Вода начала прибывать после войны и прибывала помаленьку. Сначала с почты притащили объявление о какой-то газете, с почтительнейшим письмом к управляющему канцелярией, в котором просили содействия и сочувствия общему делу у чиновников, находящихся под его управлением, — сочувствия, необходимого именно теперь, когда настала пора отличить истинное от ложного, злое от незлого, доброе от недоброго. В заключение говорилось, что настало время говорить своим голосом и что подписка принимается там-то. В доказательство же того, что он, редактор, отличил истинное от ложного, — прилагался нумер газеты, имевший совершенно другое название, нежели «Московские ведомости». Это-то последнее обстоятельство и повергло чиновников в уныние; до сего времени они полагали, что под словом газета разумеются исключительно «Московские ведомости», а тут оказывается что-то не то. Ни воспоминаний о битве при Баш-Кадык-Ларе, ни о Синопском сражении, ни о генерале Андронникове, ни о каком-либо подвиге русского рядового, изловчившегося под пулями ставить самовар и сквозь тучу ядер умевшего пронести горшок щей. Куда девались все эти герои, сии чародеи мужества? Неизвестно. В прилагаемом листке о вышесказанных героях не упоминалось; словом, было совсем не то. Упоминал ли в этой газете автор о тротуарном столбе, о который он споткнулся, возвращаясь домой, он не пропускал случая сказать: «пора нам, наконец, сознать, что в настоящее время» и проч. Упоминал ли он о покачнувшемся фонаре, — он и тут прибавлял то же. Все чувствовали, что пора; в доказательство пробуждения провинций приводилось, что вплоть от Шадринска до Мозыря и от Гиперборейского моря вплоть до Понта Эвксинского все уже возликовало, все желает кого-то благодарить, обнять, расцеловать, — и, пользуясь этим радостным временем, устраивает литературные вечера, на которых читают «Бежин луг», «рассказ о капитане Копейкине». Все видимо совершенствуется, растет не по дням, а по часам и, по примеру столичных счастливцев, порицает местные тротуарные столбы и покачнувшиеся фонари и точно так же заканчивает эти порицания желанием, что «пора нам сознать».
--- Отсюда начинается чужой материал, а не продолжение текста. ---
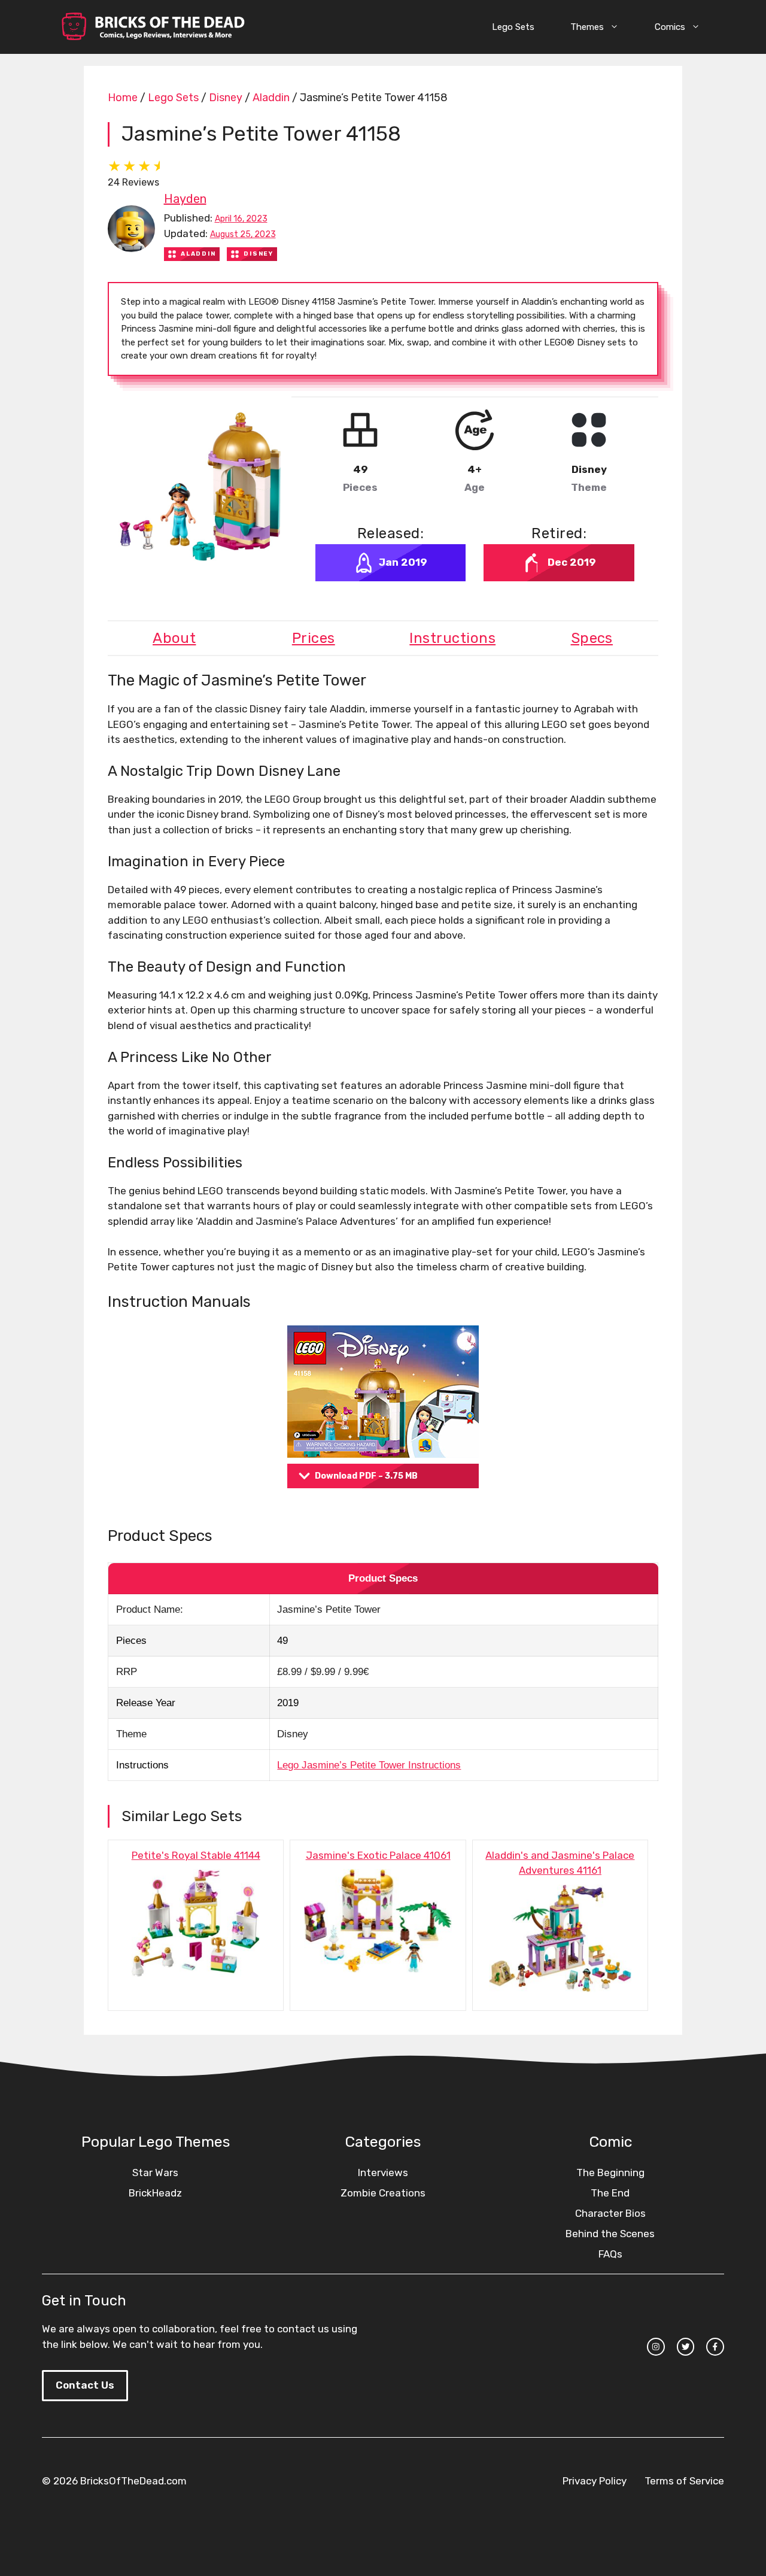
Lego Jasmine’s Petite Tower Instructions (369, 1765)
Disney (225, 97)
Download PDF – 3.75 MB (366, 1476)
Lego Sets (513, 27)
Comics (670, 27)
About (174, 638)
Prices (313, 638)
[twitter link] (686, 2347)
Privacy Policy (595, 2481)
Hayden (185, 199)
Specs (592, 638)
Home (123, 97)
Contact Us (85, 2385)
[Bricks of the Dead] (152, 27)
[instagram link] (656, 2347)
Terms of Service (684, 2481)
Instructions (452, 638)
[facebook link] (715, 2347)
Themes (587, 27)
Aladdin (271, 97)
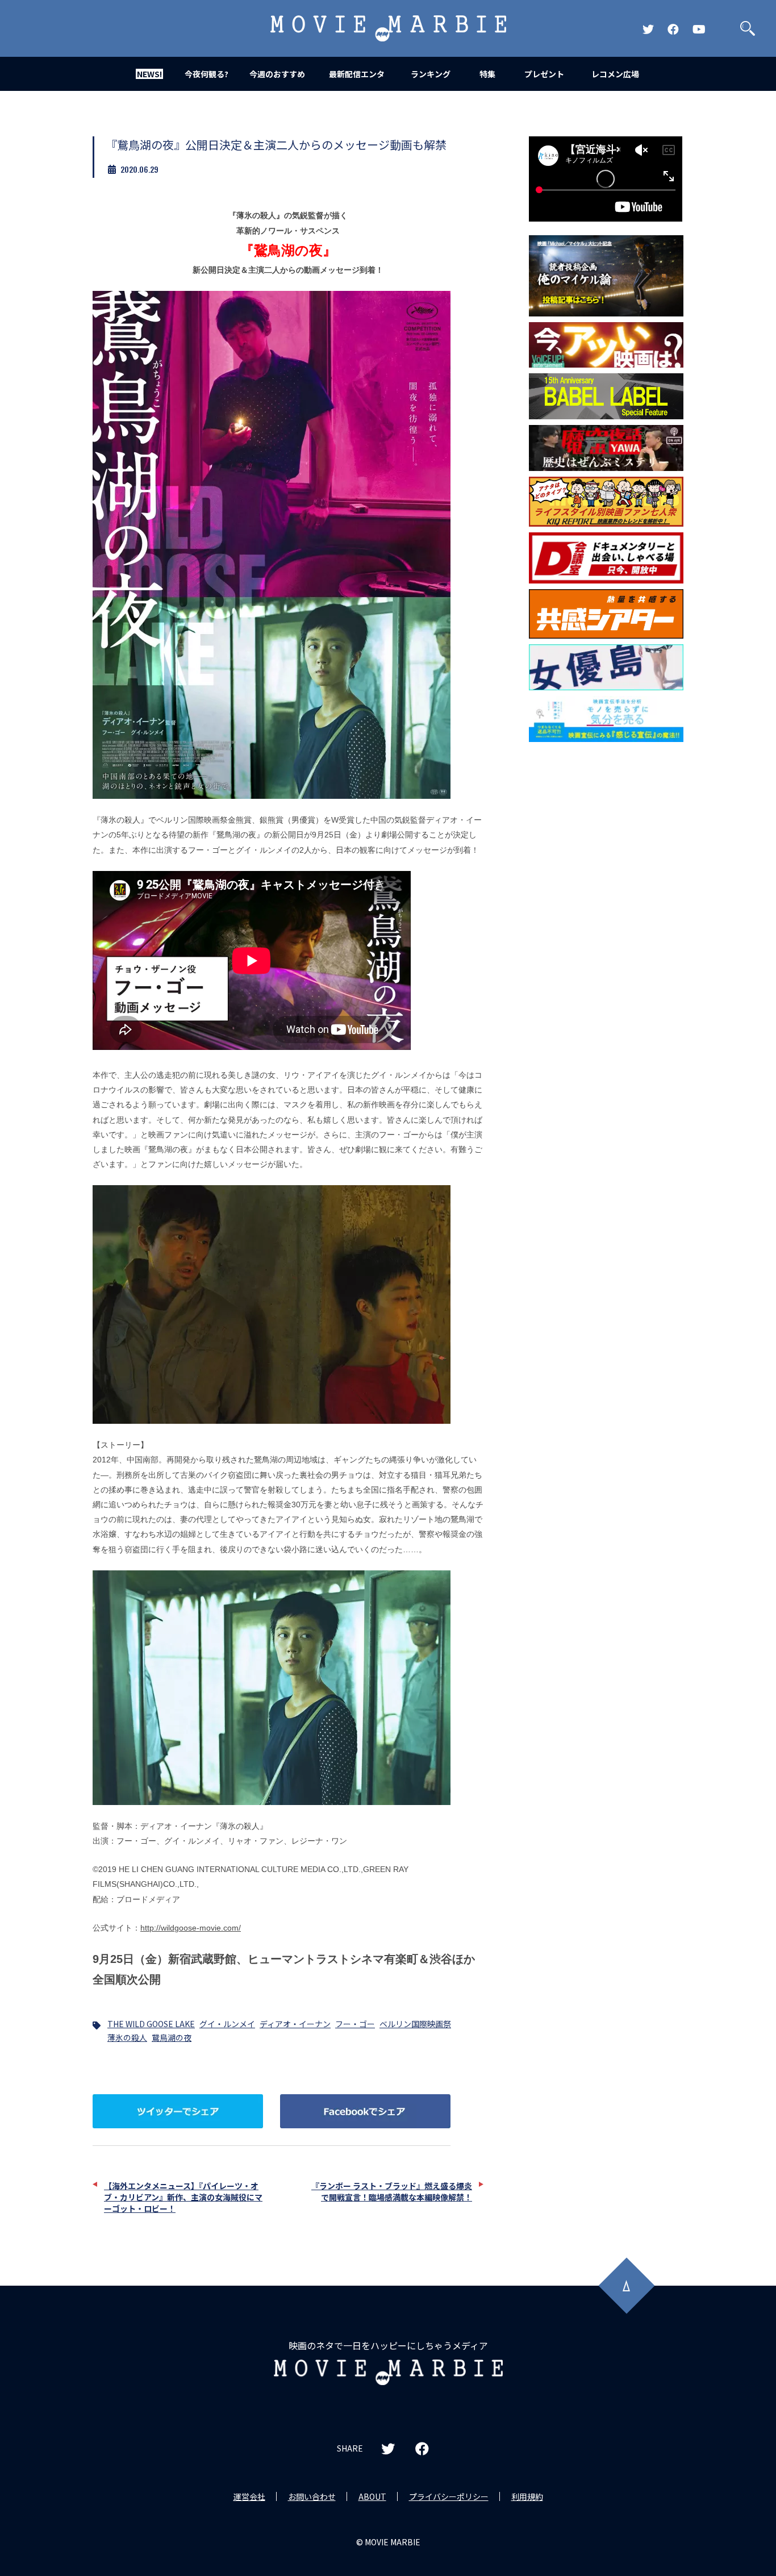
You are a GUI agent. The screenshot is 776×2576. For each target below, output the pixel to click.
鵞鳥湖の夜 (171, 2037)
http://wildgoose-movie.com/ (190, 1927)
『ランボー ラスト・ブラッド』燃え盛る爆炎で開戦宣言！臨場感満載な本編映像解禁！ (391, 2191)
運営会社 (249, 2496)
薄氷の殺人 (127, 2037)
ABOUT (372, 2496)
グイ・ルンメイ (227, 2023)
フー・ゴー (355, 2023)
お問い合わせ (312, 2496)
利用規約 (527, 2496)
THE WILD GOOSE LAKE (151, 2023)
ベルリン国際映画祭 (415, 2023)
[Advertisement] (606, 930)
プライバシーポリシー (449, 2496)
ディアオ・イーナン (295, 2023)
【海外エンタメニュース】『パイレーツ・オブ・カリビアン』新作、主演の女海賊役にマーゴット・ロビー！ (183, 2197)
Эта газета произвела на всю братию палаты, в которой служил Руднев, какое-то смутное, не предвещавшее добра, впечатление. Не знали, куда деть ее и что с ней сделать. Наконец решили поступить по законам. Для сего сочувствовавшие общему делу чиновники (оказалось, что все до одного сочувствуют) расписывались собственноручно на письме редактора: «читал и сочувствую». Контролер такой-то и т. д. Лист с подписями отправлен к редактору, с почтительнейшим уведомлением о готовности на все, не запрещенное законом (кроме подписки), а самая газета поступила в архив, была насквозь проколота шилом, связана веревкой, конец которой припечатан казенной печатью. И теперь значится за номером, под названием: «дело о журнале таком-то — на стольких листах, — началось и кончилось тогда-то».
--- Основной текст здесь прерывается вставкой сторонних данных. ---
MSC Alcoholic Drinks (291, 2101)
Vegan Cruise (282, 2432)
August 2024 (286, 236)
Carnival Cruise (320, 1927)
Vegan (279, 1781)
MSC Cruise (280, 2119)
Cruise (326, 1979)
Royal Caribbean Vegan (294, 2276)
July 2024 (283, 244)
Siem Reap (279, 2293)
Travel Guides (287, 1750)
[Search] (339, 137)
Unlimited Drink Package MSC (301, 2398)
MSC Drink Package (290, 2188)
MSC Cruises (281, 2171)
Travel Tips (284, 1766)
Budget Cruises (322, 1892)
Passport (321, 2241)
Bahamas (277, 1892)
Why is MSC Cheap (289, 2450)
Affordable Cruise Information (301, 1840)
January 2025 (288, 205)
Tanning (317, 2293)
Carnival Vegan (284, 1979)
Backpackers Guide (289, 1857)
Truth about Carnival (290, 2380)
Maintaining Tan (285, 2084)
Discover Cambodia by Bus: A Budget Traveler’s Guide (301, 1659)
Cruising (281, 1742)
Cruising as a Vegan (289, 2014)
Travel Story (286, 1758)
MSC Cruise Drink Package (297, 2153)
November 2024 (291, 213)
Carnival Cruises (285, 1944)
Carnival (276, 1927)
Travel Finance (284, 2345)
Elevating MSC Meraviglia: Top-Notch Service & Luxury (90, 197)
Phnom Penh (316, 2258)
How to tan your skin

Появление этой газеты, представляя собою совершенно небывалое доселе явление, почему-то считалось предвестием недоброго; точно так, как комета с хвостом непременно наводит на мысль о войне или холере. Кроме того, из Петербурга доносились зловещие слухи, что не только нельзя ждать прибавки, но, напротив, в скором времени воспоследует отбавка. Народ находился в тревожном состоянии.
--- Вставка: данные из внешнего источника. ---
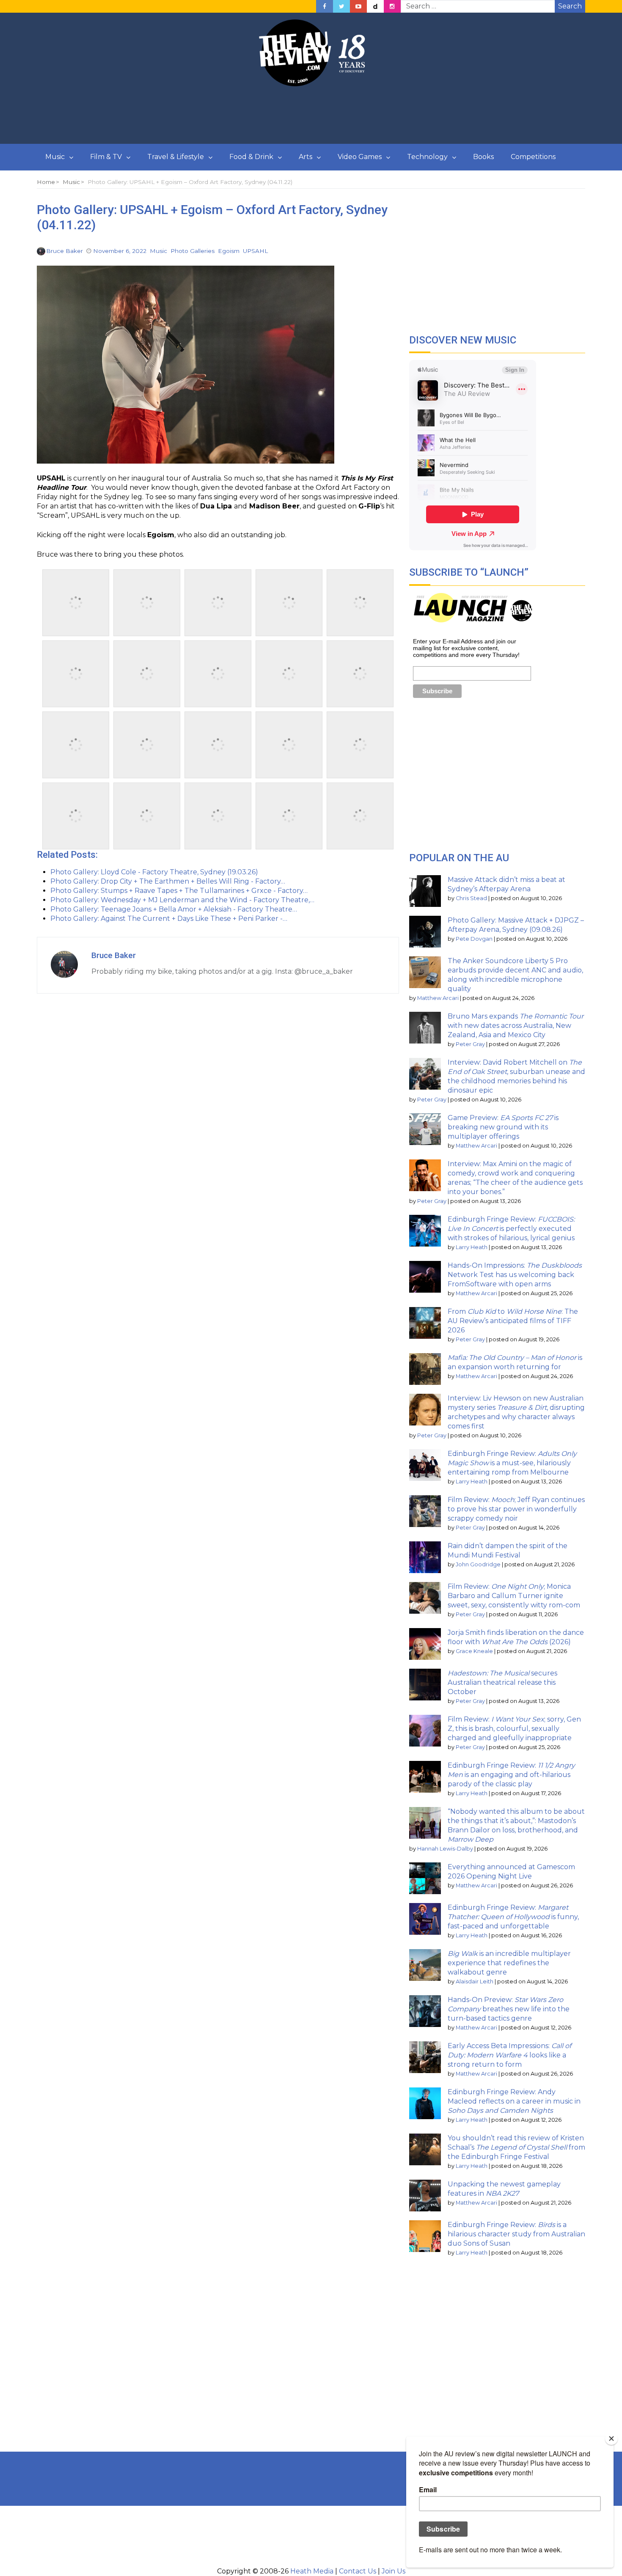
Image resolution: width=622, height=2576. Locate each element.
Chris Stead (471, 898)
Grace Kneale (474, 1651)
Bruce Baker (64, 250)
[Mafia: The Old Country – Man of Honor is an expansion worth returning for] (425, 1369)
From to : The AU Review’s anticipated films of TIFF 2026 (513, 1320)
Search (570, 6)
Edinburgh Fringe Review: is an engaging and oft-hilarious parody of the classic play (511, 1774)
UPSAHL (255, 250)
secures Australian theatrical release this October (502, 1682)
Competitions (533, 157)
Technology (427, 157)
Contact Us (357, 2571)
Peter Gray (470, 1044)
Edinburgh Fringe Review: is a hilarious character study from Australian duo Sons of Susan (516, 2234)
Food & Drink (251, 157)
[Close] (611, 2438)
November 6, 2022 (119, 250)
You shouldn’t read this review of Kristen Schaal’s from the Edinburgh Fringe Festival (516, 2147)
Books (483, 157)
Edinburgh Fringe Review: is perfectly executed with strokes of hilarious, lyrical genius (511, 1228)
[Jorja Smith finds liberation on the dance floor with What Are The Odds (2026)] (425, 1644)
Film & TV (106, 157)
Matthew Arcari (438, 998)
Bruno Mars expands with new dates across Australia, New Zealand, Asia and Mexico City (515, 1025)
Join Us (393, 2571)
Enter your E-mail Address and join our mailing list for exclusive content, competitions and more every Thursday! (466, 648)
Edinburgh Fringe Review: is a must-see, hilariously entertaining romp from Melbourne (512, 1463)
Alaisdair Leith (474, 1981)
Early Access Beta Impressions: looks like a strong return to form (509, 2055)
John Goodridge (478, 1564)
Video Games (360, 157)
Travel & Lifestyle (175, 157)
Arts (305, 157)
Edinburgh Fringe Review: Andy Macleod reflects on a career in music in (514, 2101)
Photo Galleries (193, 250)
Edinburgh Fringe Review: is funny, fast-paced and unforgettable (513, 1916)
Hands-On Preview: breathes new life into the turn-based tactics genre (509, 2009)
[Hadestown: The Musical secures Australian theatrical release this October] (425, 1684)
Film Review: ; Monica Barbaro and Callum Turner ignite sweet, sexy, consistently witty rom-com (514, 1595)
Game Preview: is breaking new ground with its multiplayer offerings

В такую пору, как снег на голову, обрушился в губернское правление новый начальник. Сердца замерли. Старый начальник, удаляясь с насиженного места, заливался горючими слезами, присутствовал на обеде, данном чиновниками в складчину, на котором произносились самые искренние и задушевные речи или надгробные слова прошлому. Речи эти потому и были искренни, что говорившие их и сочувствовавшие им чутьем догадывались, что здесь и над всеми ими совершается заупокойная лития.